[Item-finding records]
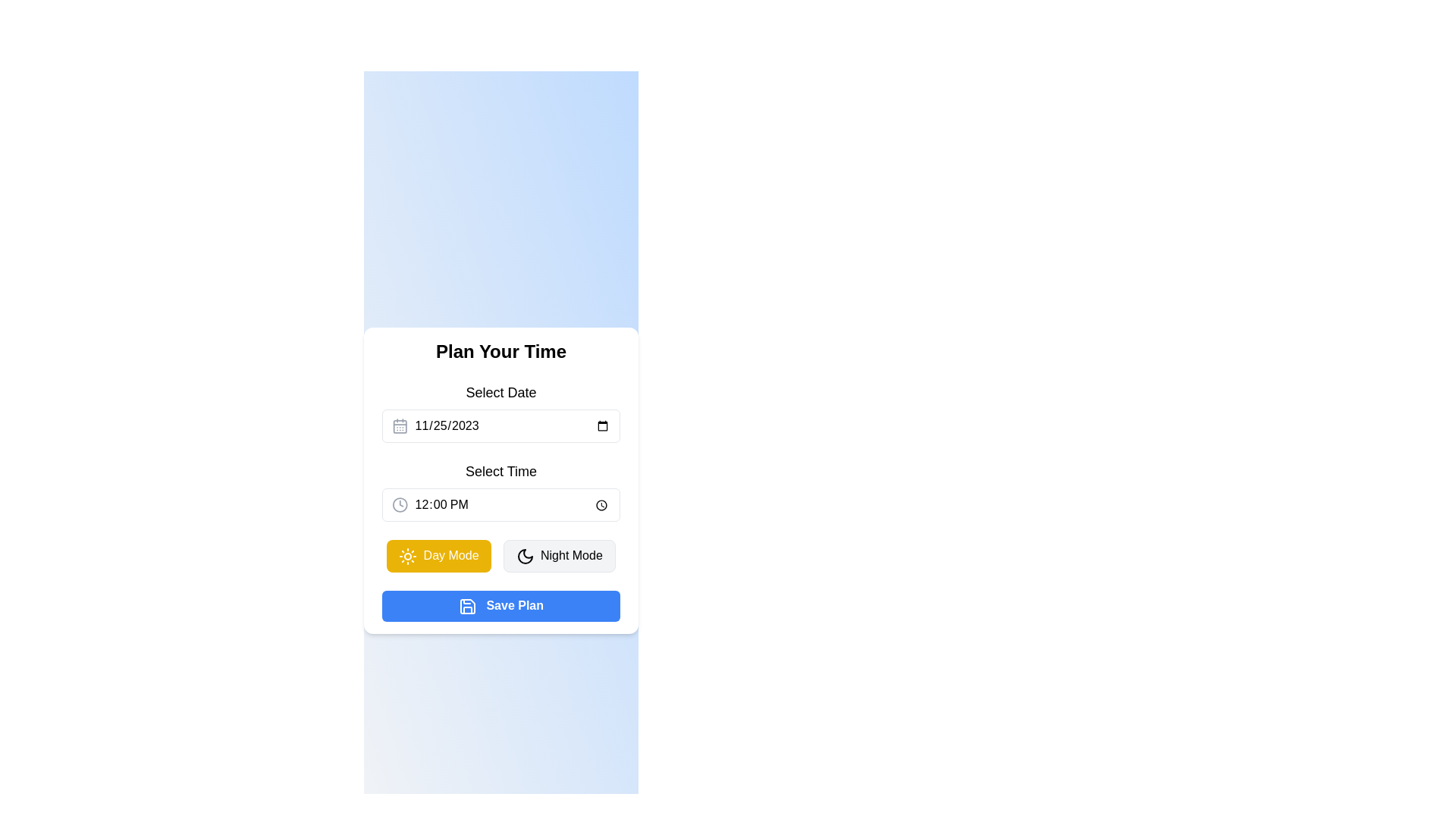  I want to click on the Date Picker Input Field located within the 'Plan Your Time' card interface, positioned below the title 'Plan Your Time', so click(501, 412).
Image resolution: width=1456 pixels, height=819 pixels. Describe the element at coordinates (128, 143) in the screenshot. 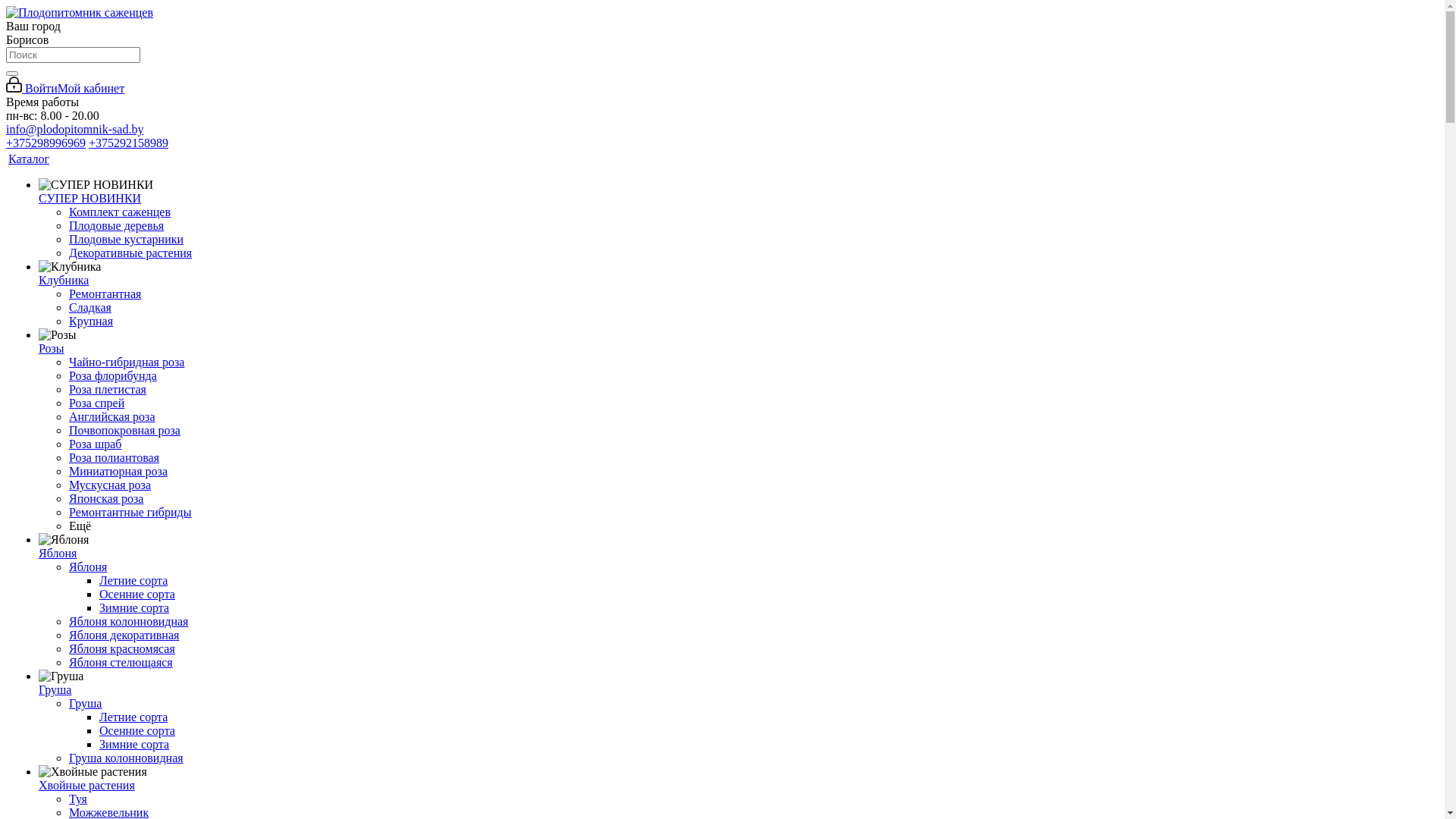

I see `'+375292158989'` at that location.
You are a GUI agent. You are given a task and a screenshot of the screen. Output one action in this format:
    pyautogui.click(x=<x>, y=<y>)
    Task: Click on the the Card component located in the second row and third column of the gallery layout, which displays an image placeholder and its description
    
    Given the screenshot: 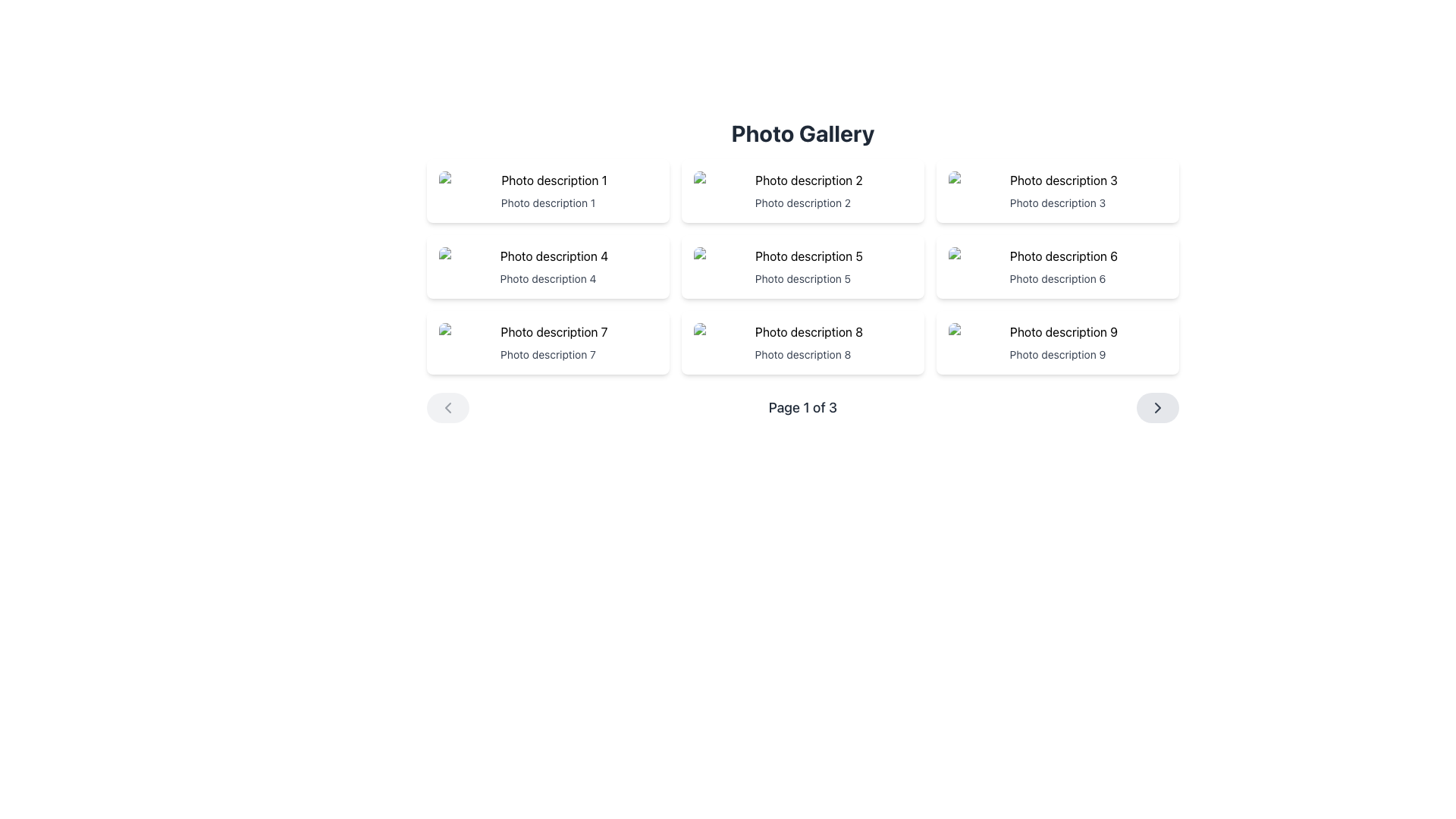 What is the action you would take?
    pyautogui.click(x=1057, y=265)
    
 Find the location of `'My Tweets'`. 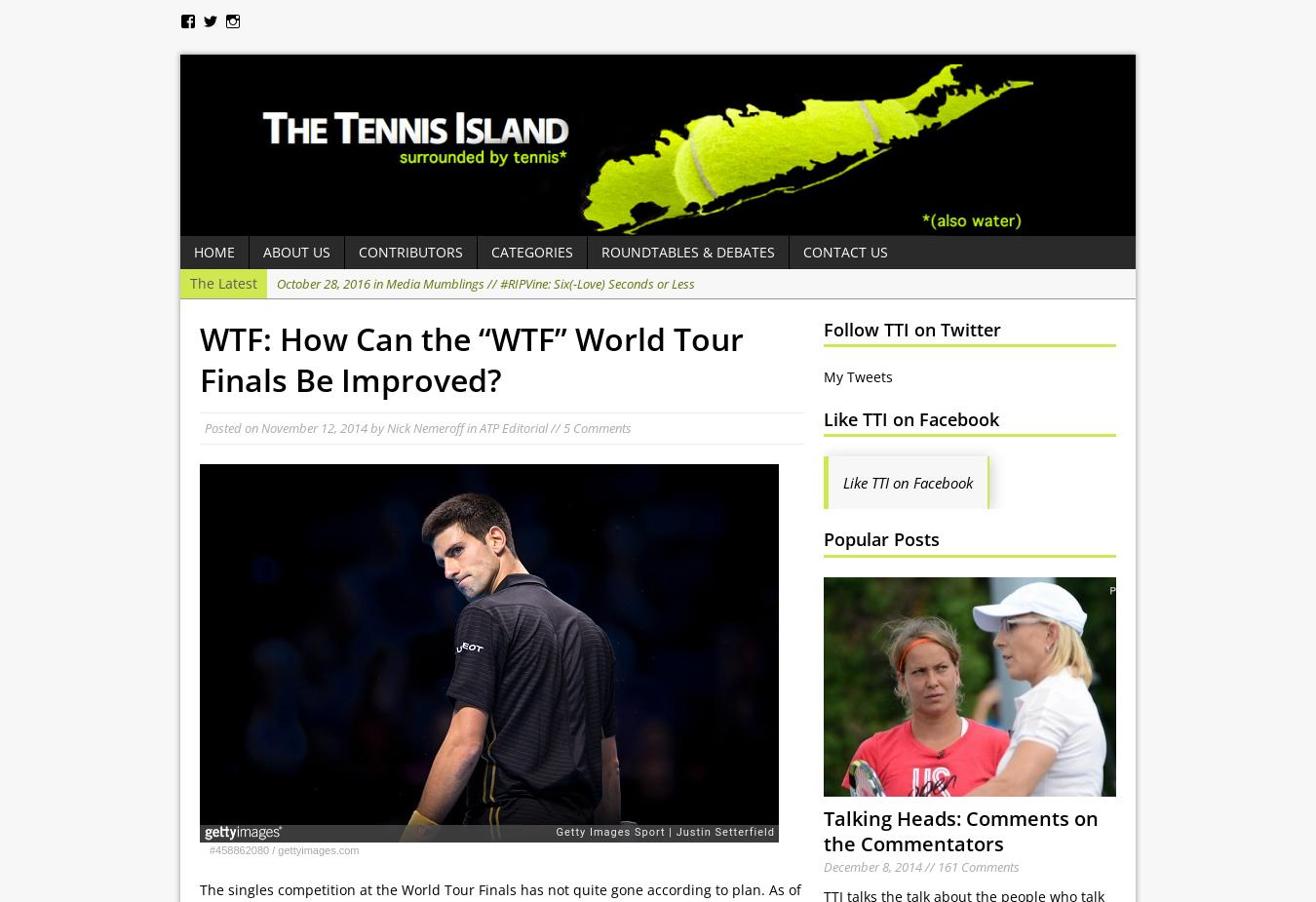

'My Tweets' is located at coordinates (823, 375).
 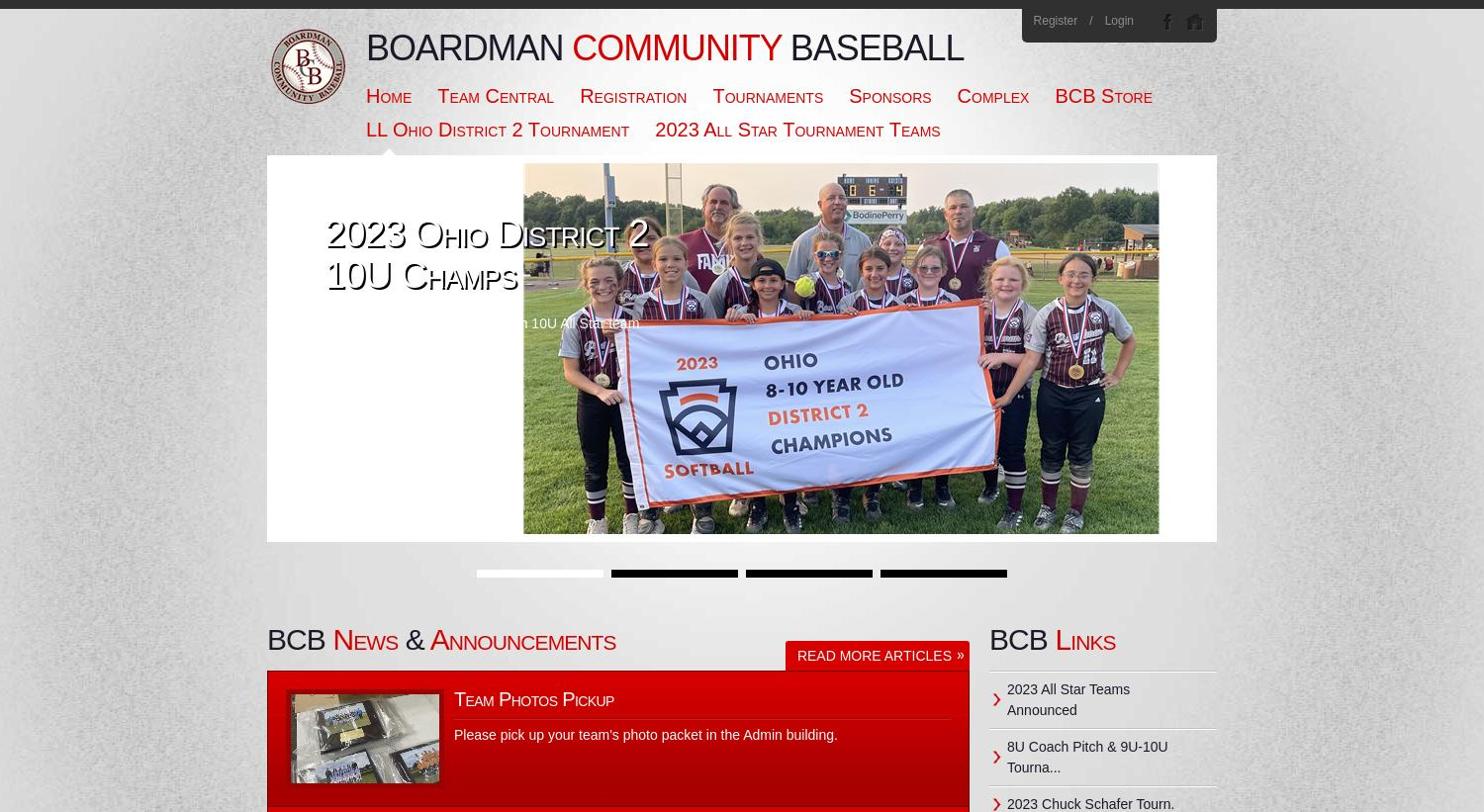 I want to click on 'Please pick up your team's photo packet in the Admin building.', so click(x=645, y=734).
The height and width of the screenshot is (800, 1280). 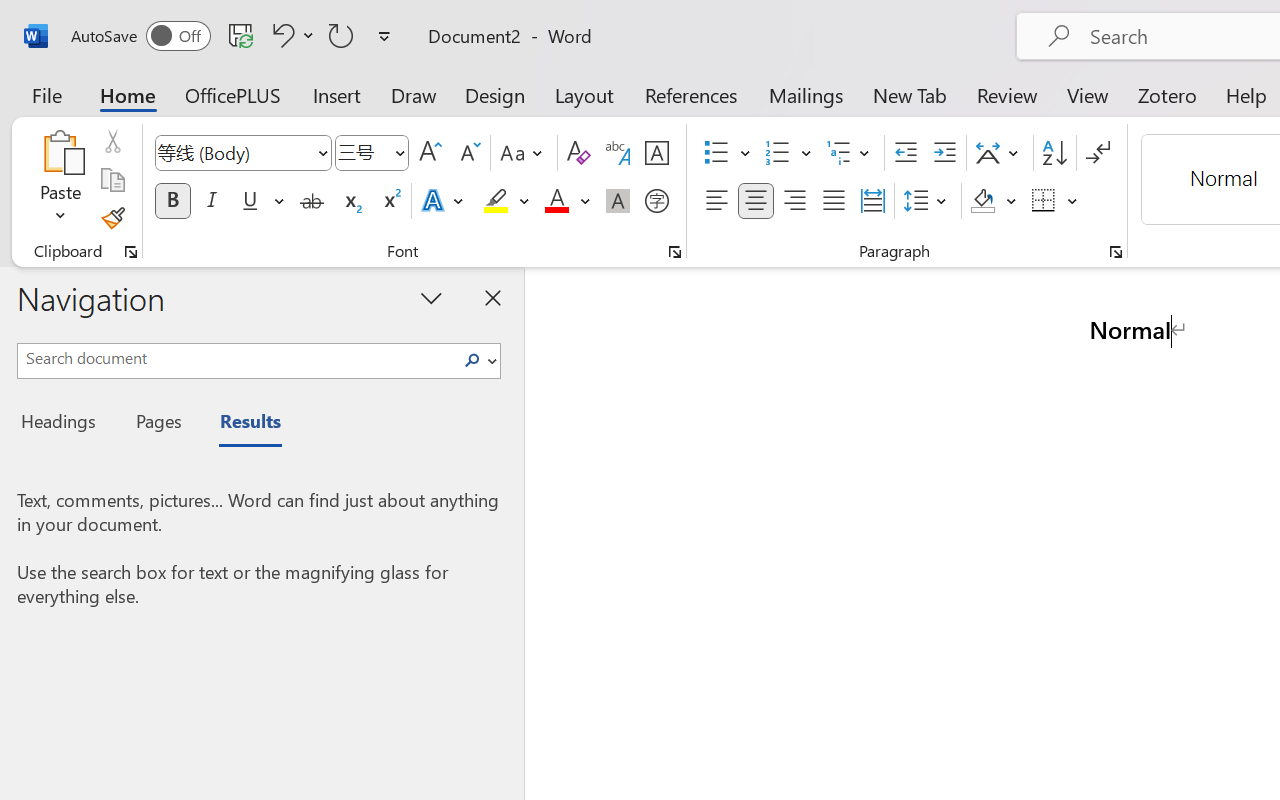 What do you see at coordinates (927, 201) in the screenshot?
I see `'Line and Paragraph Spacing'` at bounding box center [927, 201].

**YOUR GOAL:** Starting at the line that contains "You are a GUI" and ending with the line that contains "pyautogui.click(x=<x>, y=<y>)", rewrite those lines with "one action" changed to "a single action" and nothing else altered.

**REPLY TO THE TASK:**
You are a GUI agent. You are given a task and a screenshot of the screen. Output a single action in this format:
    pyautogui.click(x=<x>, y=<y>)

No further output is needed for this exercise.